> **TASK DESCRIPTION**:
Once the pictures are removed, return each record below exactly as written.

(EXTRACTED DATA begins)

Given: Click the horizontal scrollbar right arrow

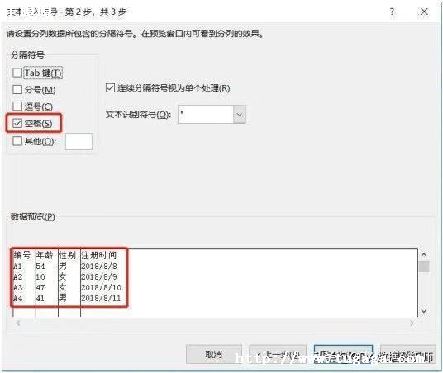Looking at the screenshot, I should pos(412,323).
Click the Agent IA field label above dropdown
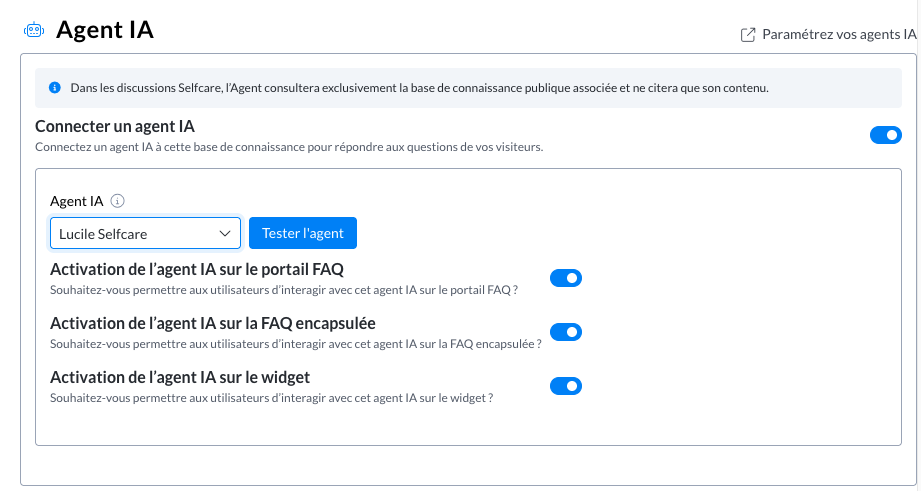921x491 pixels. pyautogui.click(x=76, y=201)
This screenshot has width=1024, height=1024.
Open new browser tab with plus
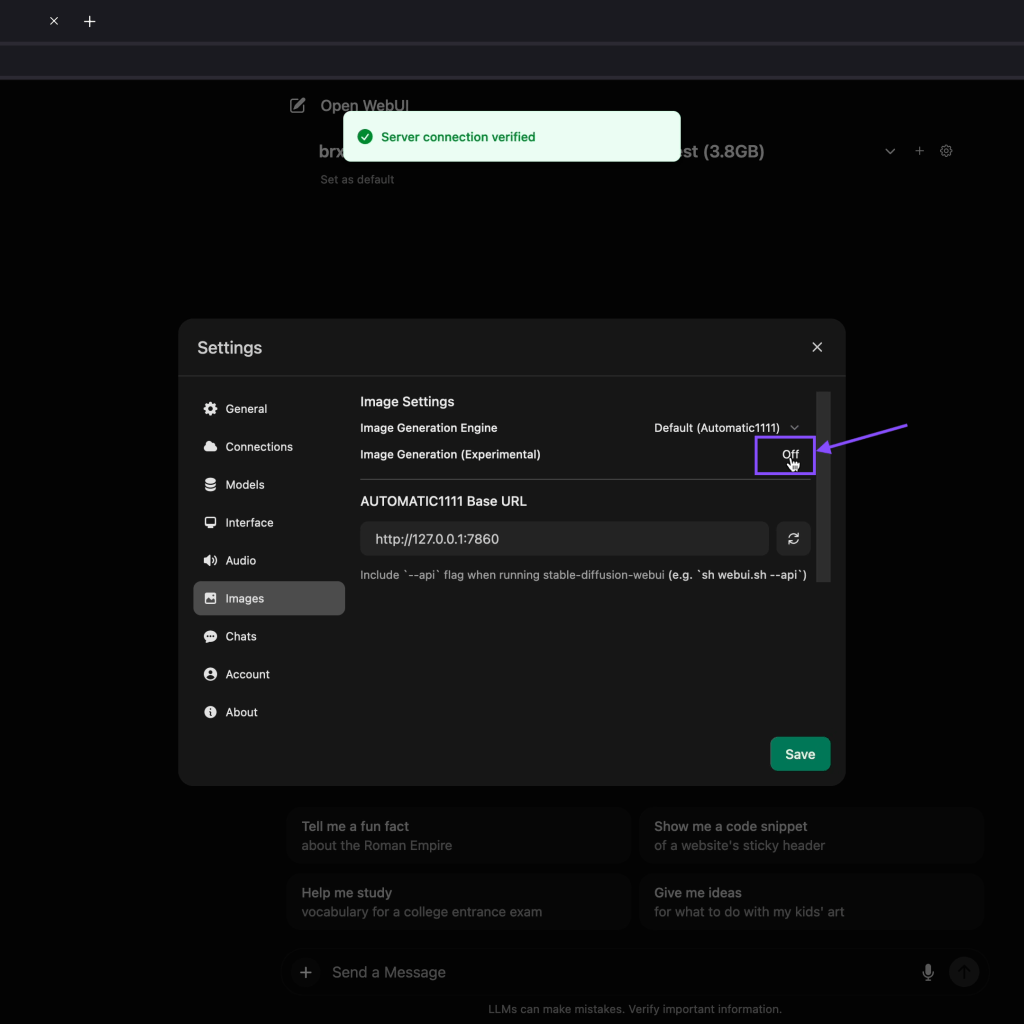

(EXTRACTED DATA ends)

> **REPLY**:
Given: Click the horizontal scrollbar right arrow

Looking at the screenshot, I should pos(412,323).
Click the Agent IA field label above dropdown
921x491 pixels. pyautogui.click(x=76, y=201)
This screenshot has width=1024, height=1024.
Open new browser tab with plus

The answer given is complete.